EXERCISE PROMPT | Your answer should be the lines from the one with "Go to Policy Engine settings" to the end of the data below, both included, exact and free of pictures.

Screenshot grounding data
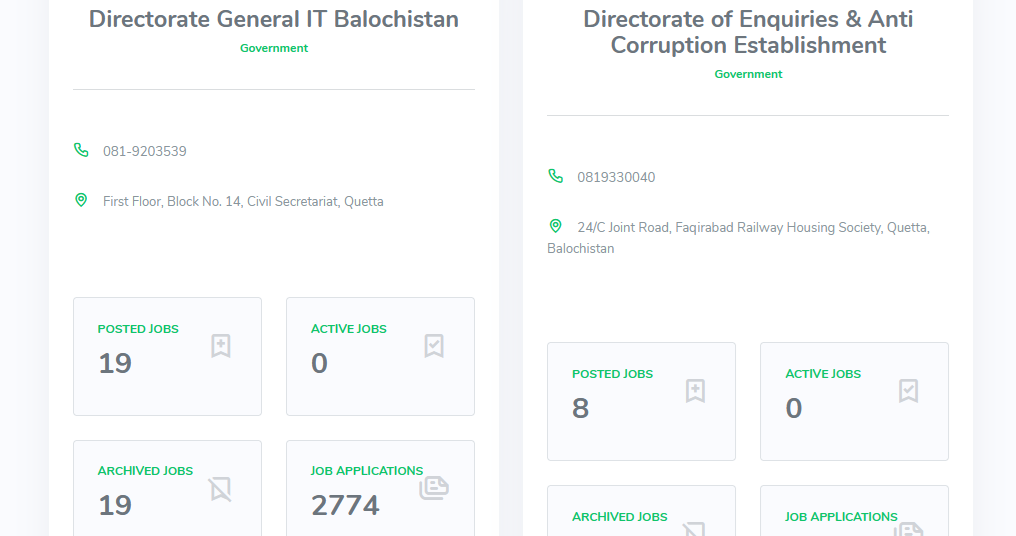Select phone number 081-9203539
The image size is (1016, 536).
145,152
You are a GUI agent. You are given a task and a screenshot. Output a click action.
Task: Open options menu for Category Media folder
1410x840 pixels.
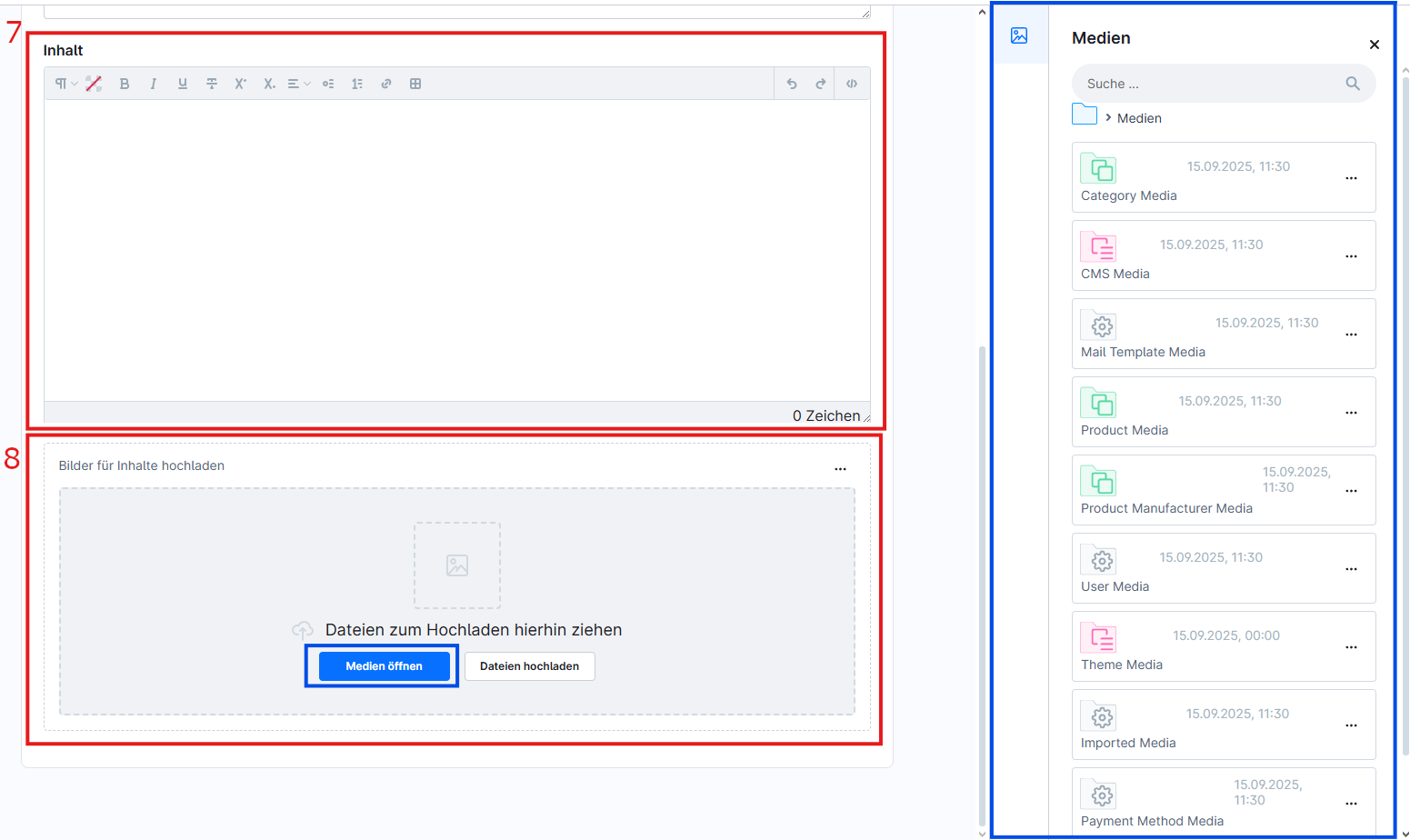[1351, 178]
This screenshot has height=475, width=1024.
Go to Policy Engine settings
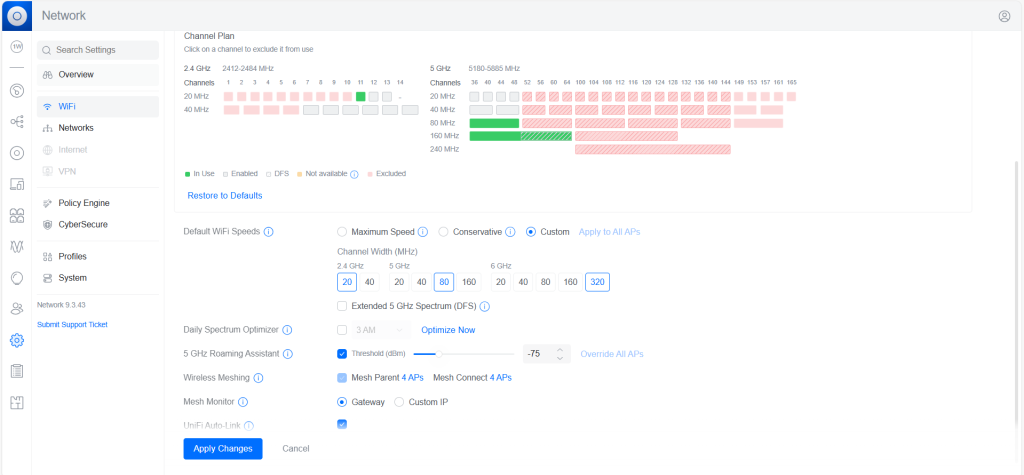tap(83, 203)
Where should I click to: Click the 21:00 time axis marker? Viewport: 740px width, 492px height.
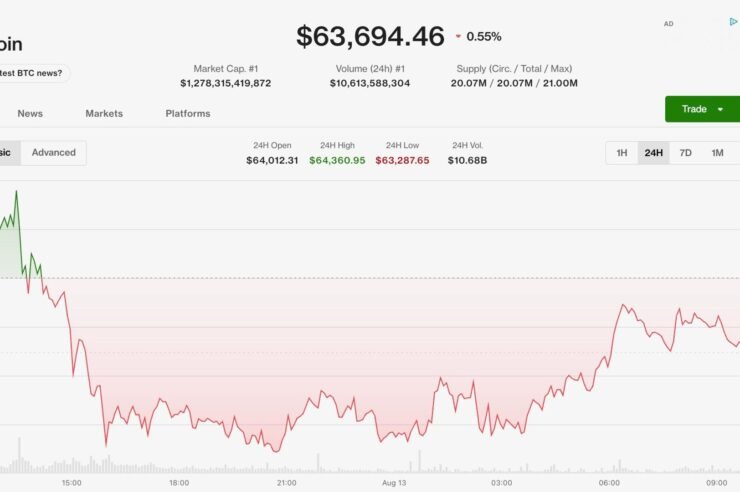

OUTPUT FOR THIS TASK |
Go to Policy Engine settings
tap(83, 203)
Where should I click to: Click the 21:00 time axis marker? Viewport: 740px width, 492px height.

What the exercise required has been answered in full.